Elisabeth Winter kniff die Augen zusammen.
„Was soll das denn für eine Ordnung sein?“
Ich legte mein Handy mit dem Display nach oben auf den Tisch. In der App stand dort, wo sonst meine Karte gespeichert gewesen war, nur noch eine leere Zeile: „Zahlungsmethode hinzufügen“.
„Ab jetzt bezahle ich keine Lebensmittel mehr für eine Wohnung, in der man mich vor einen leeren Teller setzt.“
Lena Köhler hörte auf zu lächeln.
„Das ist jetzt nicht dein Ernst, oder? Wegen ein bisschen Salat?“
„Nicht wegen des Salats“, erwiderte ich. „Wegen vier Jahren. Der Salat hat es nur sichtbar gemacht.“
Lukas Roth schob seinen Stuhl zurück.
„Hannah, fang hier nicht vor allen Leuten mit so einem Theater an.“
„Ich mache kein Theater. Ich höre nur auf, für Entscheidungen zu zahlen, die andere treffen.“
Elisabeth lachte kurz und trocken auf.
„Und wem willst du damit schaden? Wir kaufen das eben selbst.“
„Dann ist ja alles geklärt“, sagte ich und stand auf. Den leeren Teller ließ ich genau dort stehen, wo man ihn vor mich hingestellt hatte.

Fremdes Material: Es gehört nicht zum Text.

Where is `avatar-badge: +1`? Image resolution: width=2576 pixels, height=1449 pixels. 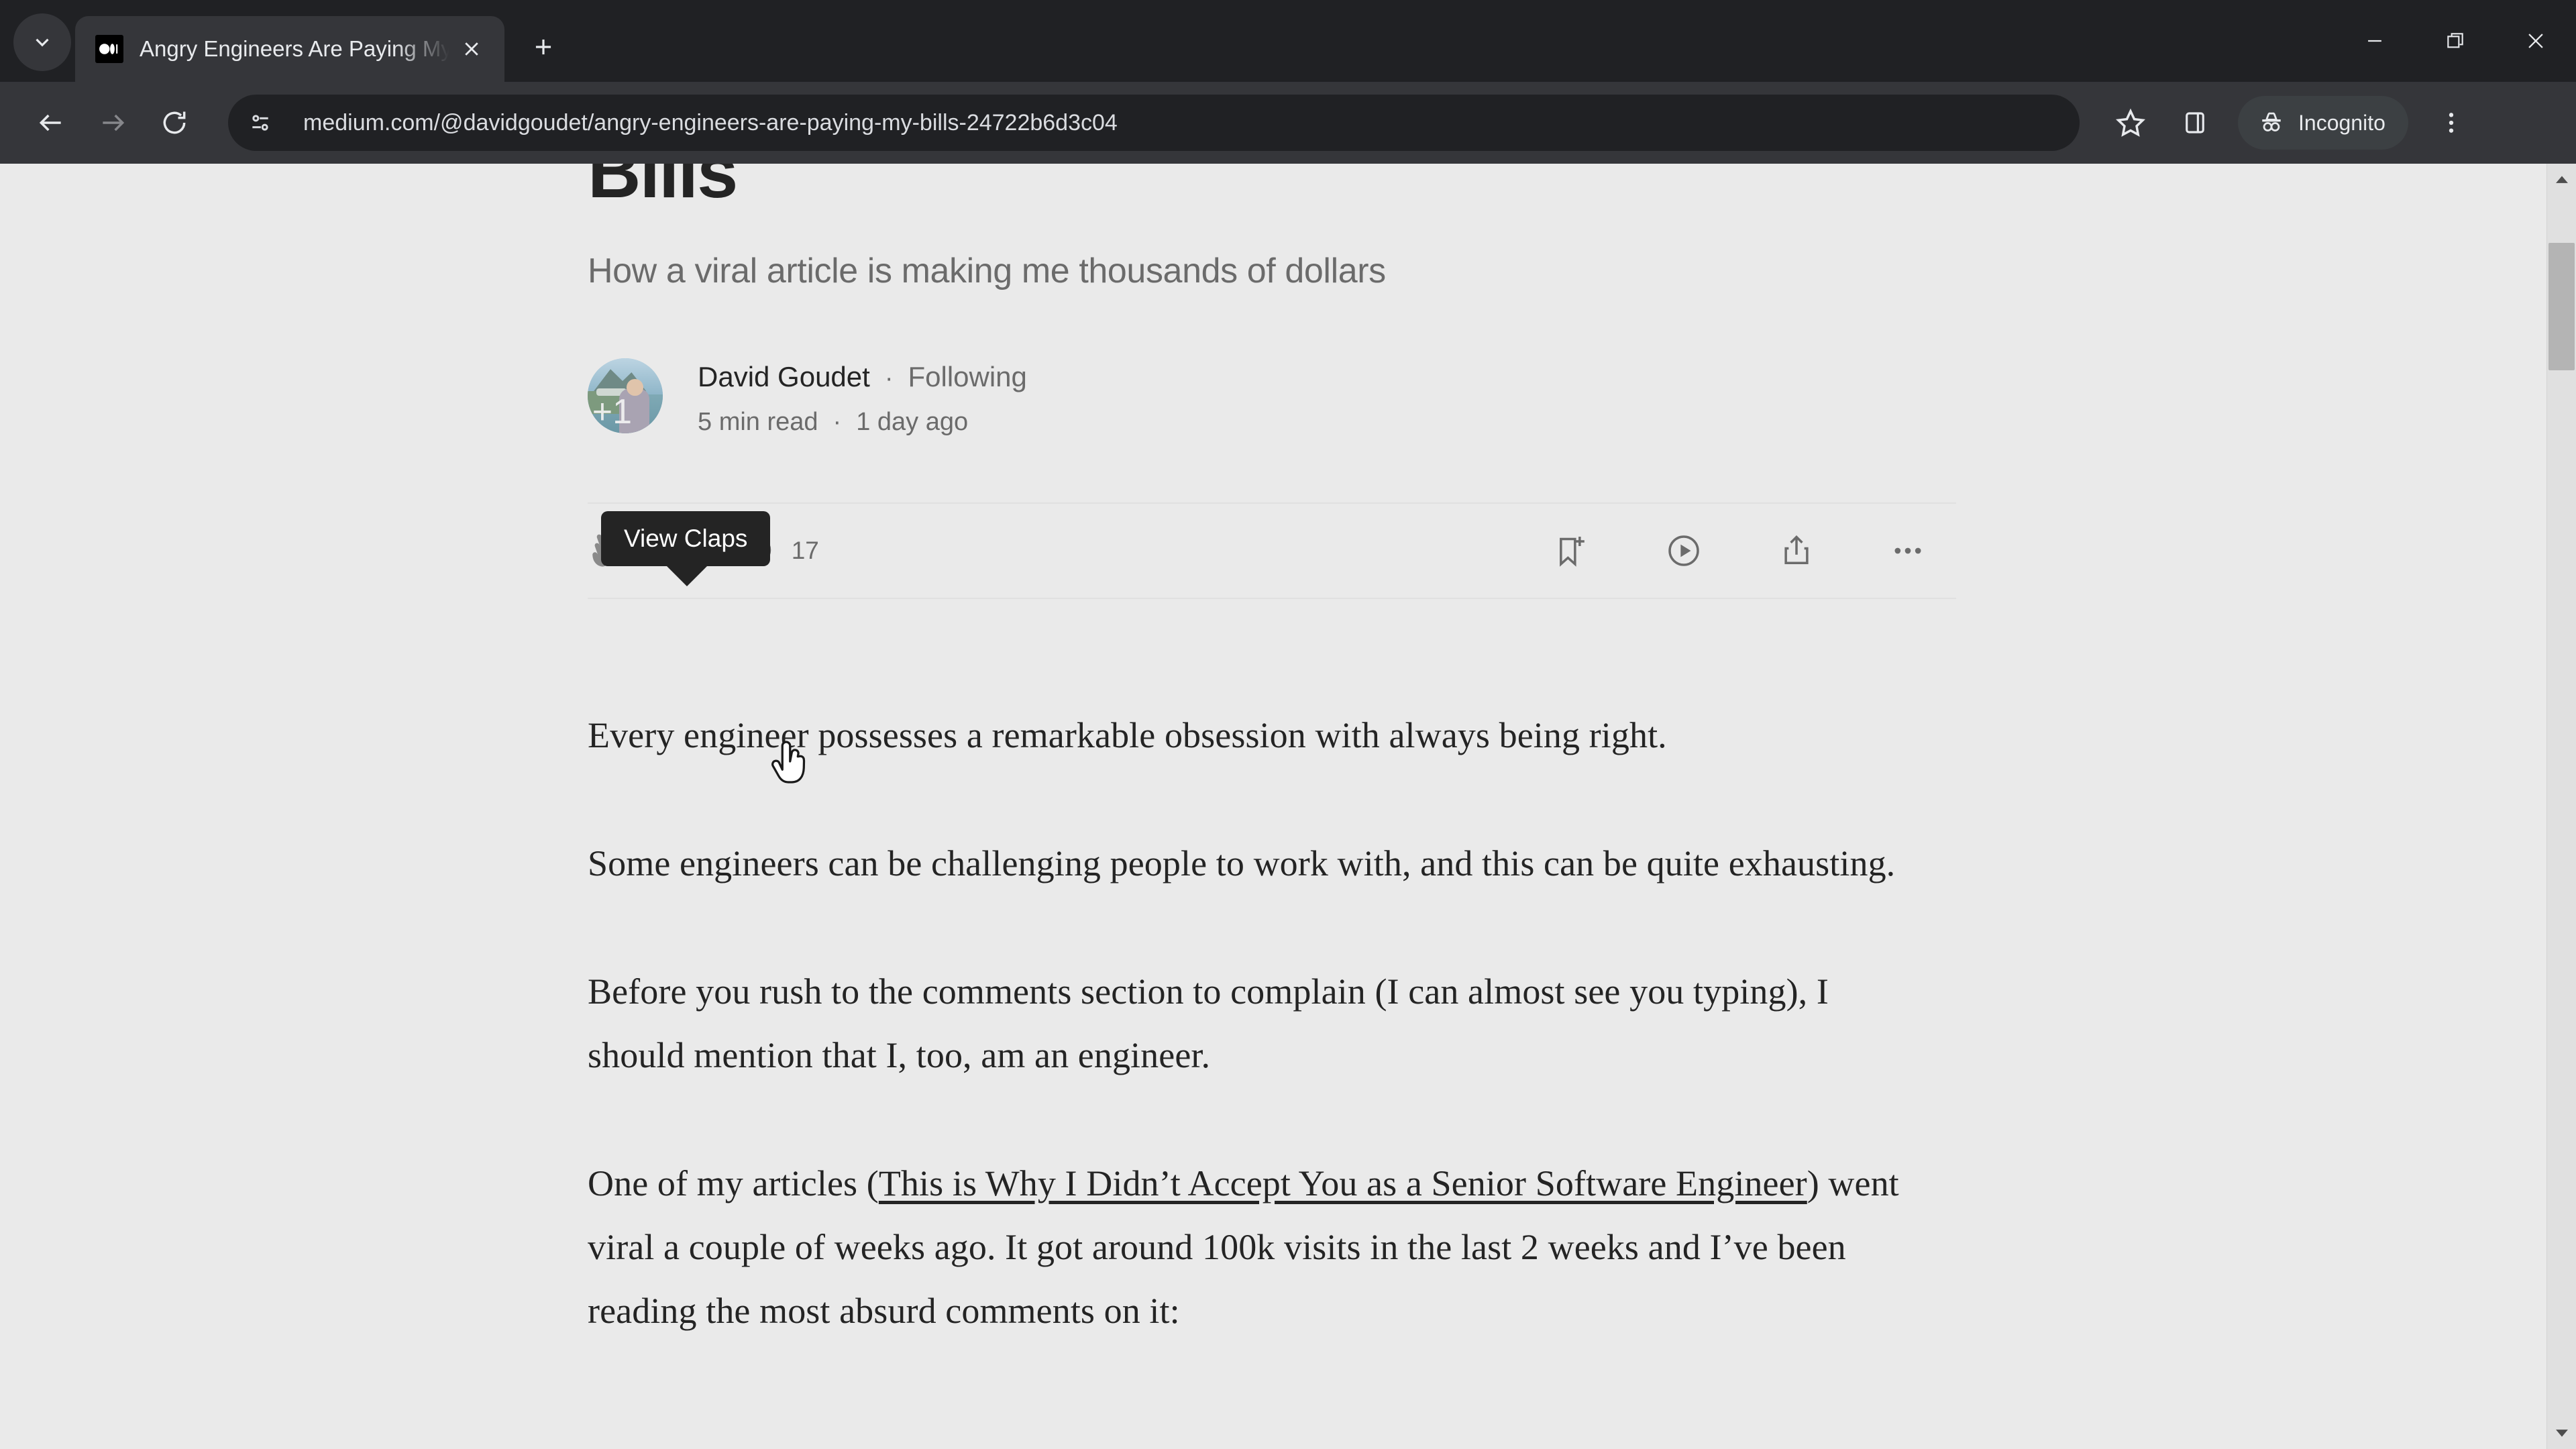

Kaum war ich aus dem Esszimmer, erhoben sich hinter mir die Stimmen. Lena empörte sich darüber, dass ich mich „auf so ein Geldniveau herablasse“. Elisabeth forderte Lukas auf, seine Frau endlich „zur Vernunft zu bringen“. Lukas versuchte gleichzeitig, seine Mutter zu beruhigen und es sich mit mir nicht völlig zu verderben. Ich ging in das kleine Zimmer, in dem mein Laptop stand und zwei Kartons mit Unterlagen lagerten. Zimmer war dafür eigentlich ein großzügiges Wort: Es war Elisabeths früheres Arbeitszimmer, in dem man mir einen Schreibtisch neben dem Schrank mit ihren Wintermänteln zugestanden hatte.
Auf dem Desktop meines Laptops lag ein Ordner mit dem Namen „Haushalt_Ausgaben“. Früher hatte Lukas darüber gelacht und gemeint, bei mir sehe alles aus wie in der Buchhaltung. An diesem Abend war genau dieser Ordner plötzlich nützlich. Ich lud die Kontoübersicht der letzten sechs Monate herunter: Lebensmittel, Lieferdienste, Reinigungsmittel, Geschirr, fertige Speisen für Lenas Besuche, Geschenksets für die Freundinnen seiner Mutter, die Elisabeth mich immer in die Bestellung aufnehmen ließ und anschließend so überreichte, als kämen sie von ihr.
Am Ende stand dort eine Summe von 2.869 Euro. Ich schickte Lukas die Datei und schrieb dazu: „Ab heute werden Lebensmittel, Haushaltsmittel und Bestellungen für Gäste von der Person bezahlt, die sie aussucht. Meine Karte ist entfernt. Alle automatischen Lieferungen sind storniert. Mein Anteil an den Lebensmitteln für Juni beträgt 80 Euro. Den Rest bitte selbst übernehmen.“
Eine Minute später kam seine Antwort: „Du rechnest jetzt ernsthaft Essen ab?“
Ich sah durch die offene Tür auf den Rand des leeren Tellers und tippte zurück: „Ich rechne Ausgaben ab. Das Essen habt ihr bereits ohne mich verteilt.“
Darauf antwortete Lukas nicht mehr. An diesem Abend kam niemand zu mir. Elisabeth räumte das Geschirr so laut weg, dass jedes Klirren wie ein Vorwurf klang. Lena verabschiedete sich im Flur ungewöhnlich lange und erklärte dabei, manche Frauen würden eine Familie mit ihrer Kleinlichkeit zerstören. Zum ersten Mal seit vielen Monaten öffnete ich nicht die Einkaufsliste für Montag. Ich kontrollierte nicht, ob Eier, Milch, Getreide, das Katzenfutter von Elisabeths Katze, Spülmaschinentabs, Schwämme, Beeren, Käse und Fisch im Haus waren. All das war nicht länger automatisch meine Aufgabe.